Exercise goal ->
Continue the passage about global bankers at Davos, picking up after its last sentence.

== Given passage

Global banking:Davos always attracts a cluster of global bankers, but the list of those braving the Swiss weather this year includes a particularly large contingent of Wall Street financial titans.
Participants include not just Jamie Dimon, head of JP Morgan, Lloyd Blankfein, head of Goldman Sachs, and Richard Fuld, head of Lehman Brothers, but also a large contingent of private equity leaders. These include Stephen Schwarzman of Blackstone Group and David Rubenstein of Carlyle Group.
As Lord Levene, chairman of the Lloyd's insurance syndicate, moved around Davos on Wednesday, he was struck by one particular theme causing a buzz in the closed-door meetings of financiers: growing transatlantic competition for dominance in the financial world.
"The New York-London [ competition issue] is a really hot topic," he observed. "Everyone is talking about it."
This highlights some stealthier shifts that are currently at work in the international banking world, some bankers suggest. One of these is the growing proportion of investment revenues that are now being generated outside the US - even at US banks.
Earlier this month, for example, Citigroup acknowledged that the European operations of the investment bank were creating more profits than its American investment banking activities for the first time.

====
== Dataset section

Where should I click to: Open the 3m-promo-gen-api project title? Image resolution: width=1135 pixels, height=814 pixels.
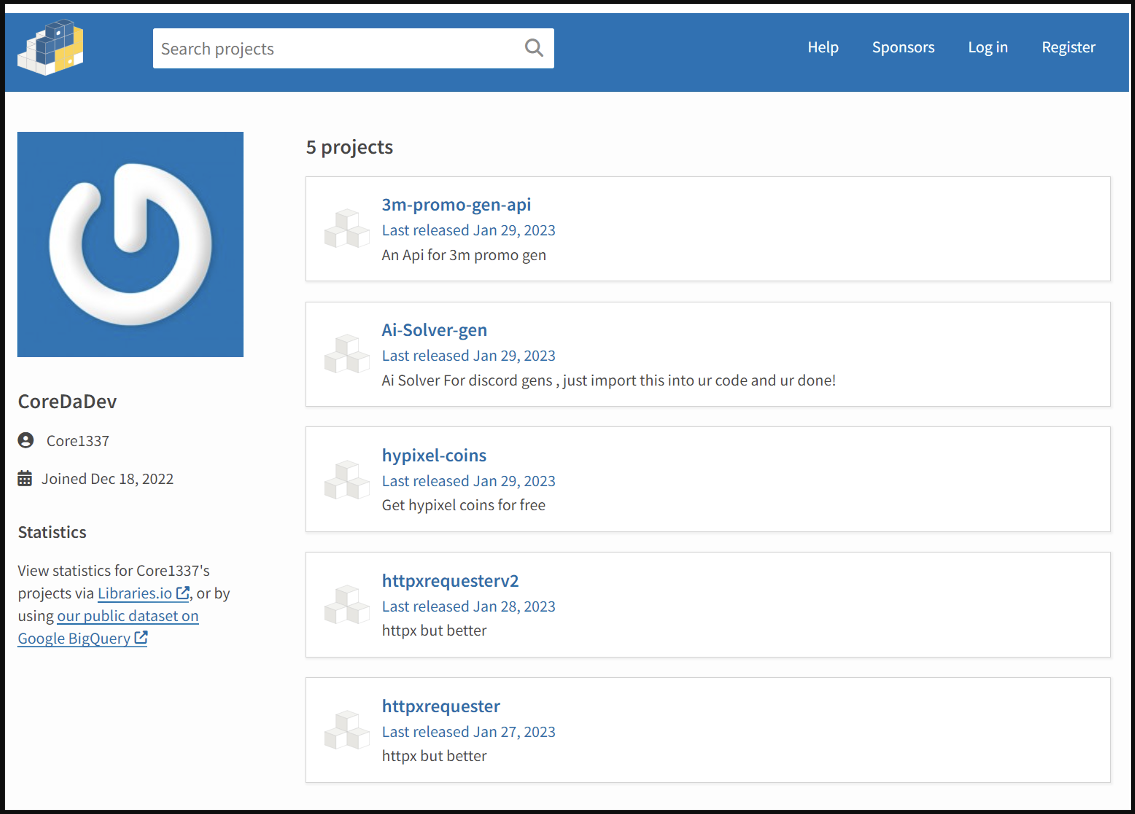[x=456, y=205]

====

Reply to the exercise ->
Other banks are reporting similar trends - and forecasting that the trend will accelerate. This, in turn, is forcing senior figures in Wall Street to become ever more engaged with clients and trends in Asia and Europe, by engaging in meetings such as Davos.
"In the past, the heads of Wall Street institutions have often been quite domestic in their outlook," said a senior European official at a Wall Street bank. "But everyone realises now that needs to change."
The growing debate about financial market regulation is also prompting increasing attention from bankers - not least because some senior Wall Street figures, such as Thomas Russo, vice chairman of Lehman Brothers, are now engaged in US panels which are looking at US competitiveness.
Indeed, the Davos conference hosted a public lunch yesterday to discuss these regulatory trends.
However, another less public factor that is underpinning much of the Davos debate is a growing recognition among some senior financiers that sectors such as the private equity and hedge fund world need to reflect on the image they present to the outside world - and engage more thoroughly in the policy-making process.
As Nouriel Roubini, a US economist, pointed out on Wednesday, a key global trend of this decade "is that the financial markets are becoming more opaque, not more transparent".
But as this opacity grows - partly because of the rise of sectors such as private equity and over-the-counter trading - some senior bankers are starting to fear that this could ultimately trigger a backlash unless they engage in a more open debate with policy makers.
Participating in forums such as Davos is one way to achieve this. - (Financial Times service)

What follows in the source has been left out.